======== Listed records ========

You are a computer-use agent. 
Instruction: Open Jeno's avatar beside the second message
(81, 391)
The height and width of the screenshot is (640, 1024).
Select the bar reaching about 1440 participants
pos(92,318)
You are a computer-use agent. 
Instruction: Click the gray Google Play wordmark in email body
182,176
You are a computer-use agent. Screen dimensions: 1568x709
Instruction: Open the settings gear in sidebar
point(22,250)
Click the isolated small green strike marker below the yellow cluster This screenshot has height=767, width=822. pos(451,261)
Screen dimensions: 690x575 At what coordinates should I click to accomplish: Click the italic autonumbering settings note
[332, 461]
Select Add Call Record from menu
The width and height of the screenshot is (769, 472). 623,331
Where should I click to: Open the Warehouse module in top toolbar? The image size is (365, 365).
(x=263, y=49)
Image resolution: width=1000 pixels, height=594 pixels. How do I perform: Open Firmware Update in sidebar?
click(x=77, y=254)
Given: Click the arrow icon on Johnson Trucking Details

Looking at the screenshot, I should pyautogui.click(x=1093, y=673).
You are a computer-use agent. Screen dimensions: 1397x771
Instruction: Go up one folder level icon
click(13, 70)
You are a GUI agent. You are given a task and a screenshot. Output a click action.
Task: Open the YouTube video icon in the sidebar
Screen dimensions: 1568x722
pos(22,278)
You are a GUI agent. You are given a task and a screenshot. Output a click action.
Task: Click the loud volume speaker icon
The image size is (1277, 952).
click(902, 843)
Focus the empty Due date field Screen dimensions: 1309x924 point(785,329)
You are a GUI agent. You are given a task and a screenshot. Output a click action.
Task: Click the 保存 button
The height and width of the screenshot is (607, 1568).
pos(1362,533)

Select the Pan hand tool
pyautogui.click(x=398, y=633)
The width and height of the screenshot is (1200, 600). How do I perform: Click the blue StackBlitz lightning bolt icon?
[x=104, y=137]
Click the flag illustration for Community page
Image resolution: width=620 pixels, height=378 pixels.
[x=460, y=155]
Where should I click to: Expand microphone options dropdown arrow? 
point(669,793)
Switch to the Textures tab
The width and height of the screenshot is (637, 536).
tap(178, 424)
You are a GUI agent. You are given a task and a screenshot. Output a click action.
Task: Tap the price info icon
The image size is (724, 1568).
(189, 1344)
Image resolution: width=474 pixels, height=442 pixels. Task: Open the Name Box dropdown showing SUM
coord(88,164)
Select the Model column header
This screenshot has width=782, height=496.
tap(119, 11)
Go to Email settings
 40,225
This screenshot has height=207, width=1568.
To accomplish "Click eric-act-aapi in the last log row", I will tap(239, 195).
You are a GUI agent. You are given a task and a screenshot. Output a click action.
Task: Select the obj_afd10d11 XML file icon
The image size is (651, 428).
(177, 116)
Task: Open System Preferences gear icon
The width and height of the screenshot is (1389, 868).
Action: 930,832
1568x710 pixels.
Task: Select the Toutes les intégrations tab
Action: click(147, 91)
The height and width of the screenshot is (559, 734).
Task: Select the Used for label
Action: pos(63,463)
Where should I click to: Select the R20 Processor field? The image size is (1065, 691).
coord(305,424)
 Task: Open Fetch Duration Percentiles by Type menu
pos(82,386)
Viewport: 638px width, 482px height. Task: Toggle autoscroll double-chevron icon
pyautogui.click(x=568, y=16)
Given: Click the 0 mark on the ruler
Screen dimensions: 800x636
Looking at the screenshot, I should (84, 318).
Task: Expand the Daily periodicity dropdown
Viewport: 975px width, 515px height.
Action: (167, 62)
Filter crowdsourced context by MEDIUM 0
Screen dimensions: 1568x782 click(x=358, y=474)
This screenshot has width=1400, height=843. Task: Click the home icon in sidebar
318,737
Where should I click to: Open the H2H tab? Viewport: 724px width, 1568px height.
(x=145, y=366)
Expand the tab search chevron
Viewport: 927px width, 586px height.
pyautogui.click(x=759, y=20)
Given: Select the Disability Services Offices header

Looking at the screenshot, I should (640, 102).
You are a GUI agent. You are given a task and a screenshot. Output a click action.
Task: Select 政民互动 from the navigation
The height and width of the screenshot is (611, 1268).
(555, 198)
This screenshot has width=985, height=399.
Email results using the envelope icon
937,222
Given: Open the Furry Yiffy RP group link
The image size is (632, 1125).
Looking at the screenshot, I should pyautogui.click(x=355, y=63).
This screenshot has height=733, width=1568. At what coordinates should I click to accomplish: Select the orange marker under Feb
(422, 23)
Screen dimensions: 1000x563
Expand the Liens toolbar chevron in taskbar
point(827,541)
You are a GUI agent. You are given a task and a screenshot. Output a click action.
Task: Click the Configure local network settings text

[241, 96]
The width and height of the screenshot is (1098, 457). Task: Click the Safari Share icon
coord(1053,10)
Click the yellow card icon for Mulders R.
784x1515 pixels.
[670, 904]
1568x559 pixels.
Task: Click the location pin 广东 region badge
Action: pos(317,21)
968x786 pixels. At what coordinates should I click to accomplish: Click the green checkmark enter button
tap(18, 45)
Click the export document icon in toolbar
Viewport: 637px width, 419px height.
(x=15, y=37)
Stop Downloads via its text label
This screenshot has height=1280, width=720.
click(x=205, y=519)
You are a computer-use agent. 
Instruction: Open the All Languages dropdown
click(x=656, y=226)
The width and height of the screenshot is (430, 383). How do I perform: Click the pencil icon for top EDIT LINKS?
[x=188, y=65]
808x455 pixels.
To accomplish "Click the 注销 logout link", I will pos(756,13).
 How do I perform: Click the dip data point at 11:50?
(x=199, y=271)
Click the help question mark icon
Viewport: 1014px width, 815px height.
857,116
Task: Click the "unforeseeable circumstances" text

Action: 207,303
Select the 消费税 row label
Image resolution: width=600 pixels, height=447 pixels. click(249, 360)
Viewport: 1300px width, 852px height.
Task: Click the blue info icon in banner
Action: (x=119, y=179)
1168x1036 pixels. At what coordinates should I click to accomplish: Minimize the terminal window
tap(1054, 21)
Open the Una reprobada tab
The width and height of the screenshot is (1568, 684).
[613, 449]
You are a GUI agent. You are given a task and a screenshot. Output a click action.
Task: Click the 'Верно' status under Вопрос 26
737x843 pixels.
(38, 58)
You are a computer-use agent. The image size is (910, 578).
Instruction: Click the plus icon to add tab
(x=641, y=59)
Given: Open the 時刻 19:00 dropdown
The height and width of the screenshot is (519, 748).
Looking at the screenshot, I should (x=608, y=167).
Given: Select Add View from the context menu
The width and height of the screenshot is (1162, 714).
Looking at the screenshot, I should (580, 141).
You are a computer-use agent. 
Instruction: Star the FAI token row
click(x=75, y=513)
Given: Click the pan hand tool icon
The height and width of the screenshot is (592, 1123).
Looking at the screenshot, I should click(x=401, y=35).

========

*Assigned task*: Your answer consists solely of the lines from the top of the records above through the line that contains "Switch to the Textures tab", each echoed exactly.

*Solved problem*:
You are a computer-use agent. 
Instruction: Open Jeno's avatar beside the second message
(81, 391)
The height and width of the screenshot is (640, 1024).
Select the bar reaching about 1440 participants
pos(92,318)
You are a computer-use agent. 
Instruction: Click the gray Google Play wordmark in email body
182,176
You are a computer-use agent. Screen dimensions: 1568x709
Instruction: Open the settings gear in sidebar
point(22,250)
Click the isolated small green strike marker below the yellow cluster This screenshot has height=767, width=822. pos(451,261)
Screen dimensions: 690x575 At what coordinates should I click to accomplish: Click the italic autonumbering settings note
[332, 461]
Select Add Call Record from menu
The width and height of the screenshot is (769, 472). 623,331
Where should I click to: Open the Warehouse module in top toolbar? The image size is (365, 365).
(x=263, y=49)
Image resolution: width=1000 pixels, height=594 pixels. How do I perform: Open Firmware Update in sidebar?
click(x=77, y=254)
Given: Click the arrow icon on Johnson Trucking Details

Looking at the screenshot, I should pyautogui.click(x=1093, y=673).
You are a computer-use agent. Screen dimensions: 1397x771
Instruction: Go up one folder level icon
click(13, 70)
You are a GUI agent. You are given a task and a screenshot. Output a click action.
Task: Open the YouTube video icon in the sidebar
Screen dimensions: 1568x722
pos(22,278)
You are a GUI agent. You are given a task and a screenshot. Output a click action.
Task: Click the loud volume speaker icon
The image size is (1277, 952).
click(902, 843)
Focus the empty Due date field Screen dimensions: 1309x924 point(785,329)
You are a GUI agent. You are given a task and a screenshot. Output a click action.
Task: Click the 保存 button
The height and width of the screenshot is (607, 1568).
pos(1362,533)

Select the Pan hand tool
pyautogui.click(x=398, y=633)
The width and height of the screenshot is (1200, 600). How do I perform: Click the blue StackBlitz lightning bolt icon?
[x=104, y=137]
Click the flag illustration for Community page
Image resolution: width=620 pixels, height=378 pixels.
[x=460, y=155]
Where should I click to: Expand microphone options dropdown arrow? 
point(669,793)
Switch to the Textures tab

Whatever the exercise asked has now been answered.